#### TEXT SECTION

────────

Apples, pears and quince are members of the Rosaceae family. The quince tree produces a pome fruit just like the other members of this family. The fruit has a outer fleshy part that encloses seed chambers. Though a quince fruit might look very similar to a pear or an apple, it tastes quite different. The scientific name of quince is Cydonia oblonga. While the structure of quince is quite similar to apples, the presence of a larger number of stone cells in its outer skin imparts a gritty or a coarse texture to it. Quince fruit tree is believed to be one of the earliest known trees that have been growing in the Asian and Mediterranean region of the world for more than 4,000 years.
It is also grown in the United States of America, Latin America and the Middle East. However, the taste of the varieties grown in the tropical regions is slightly different from the varieties that are grown in the United States of America. While the varieties from the tropical regions are edible in their raw form, those found in the colder climates cannot be had raw because of their hard rind. The shape of the quince leaves could be oblong or broad at the base and narrow at the tip. The leaves measure about 2 inches in width and 4 inches in length. The quince flowers are white in color and measure about 2 inches in diameter.
As far as quince fruit nutrition is concerned, a serving of 100 grams of this fruit will provide 11 grams of carbohydrates, 7.5 grams of fiber and 200 kilojoules of energy. In case of a stewed quince with sugar, a serving of 100 grams will provide you nutrients in the form of 21 grams of carbohydrates, 5 grams of fiber and 350 kilojoules of energy. The health benefits of quince are numerous. Consumption of quince is supposed to help in digestion and may help in inducing weight loss. Quince is also known to lower the cholesterol levels. In Iran and Afghanistan, its seeds are used for treating pneumonia.
Quince Fruit Uses
Though in its raw form, quince may taste sour and one might find it inedible, if it is cooked it gives out a wonderful aroma and also tastes delicious. Since it is high in pectin, it is extremely useful for the purpose of canning. As far as its culinary uses are concerned, quince pulp is used in jams, jellies and marmalades. Let me tell you an interesting fact about the connection between the term ‘marmalade’ and the quince fruit. You can trace back the origins of the term marmalade from the Portuguese word marmelo. Portuguese use the word marmelo and marmalade for the quince fruit and quince jam respectively.

────────

#### DATA SECTION
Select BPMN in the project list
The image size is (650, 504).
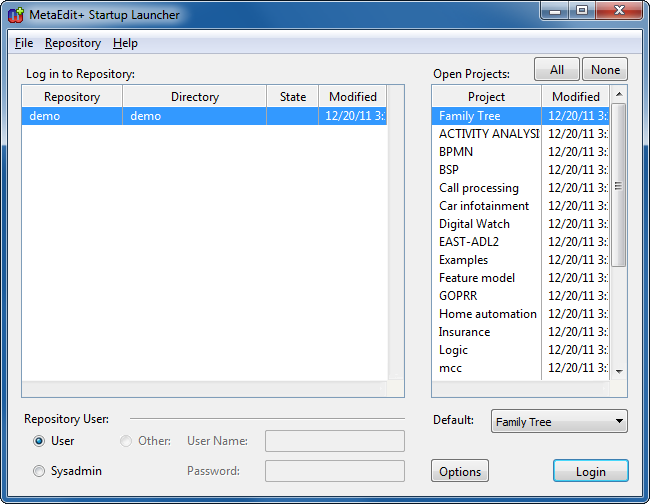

────────

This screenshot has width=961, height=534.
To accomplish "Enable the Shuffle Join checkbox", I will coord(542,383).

────────

#### TASK SET
A. Reproduce the stretch of the quince text from "As far as quince" through "for treating pneumonia." word for word.
B. According to the quince text, in which countries are quince seeds used to treat pneumonia?

#### ANSWER LIST
A.
As far as quince fruit nutrition is concerned, a serving of 100 grams of this fruit will provide 11 grams of carbohydrates, 7.5 grams of fiber and 200 kilojoules of energy. In case of a stewed quince with sugar, a serving of 100 grams will provide you nutrients in the form of 21 grams of carbohydrates, 5 grams of fiber and 350 kilojoules of energy. The health benefits of quince are numerous. Consumption of quince is supposed to help in digestion and may help in inducing weight loss. Quince is also known to lower the cholesterol levels. In Iran and Afghanistan, its seeds are used for treating pneumonia.

B. Iran and Afghanistan.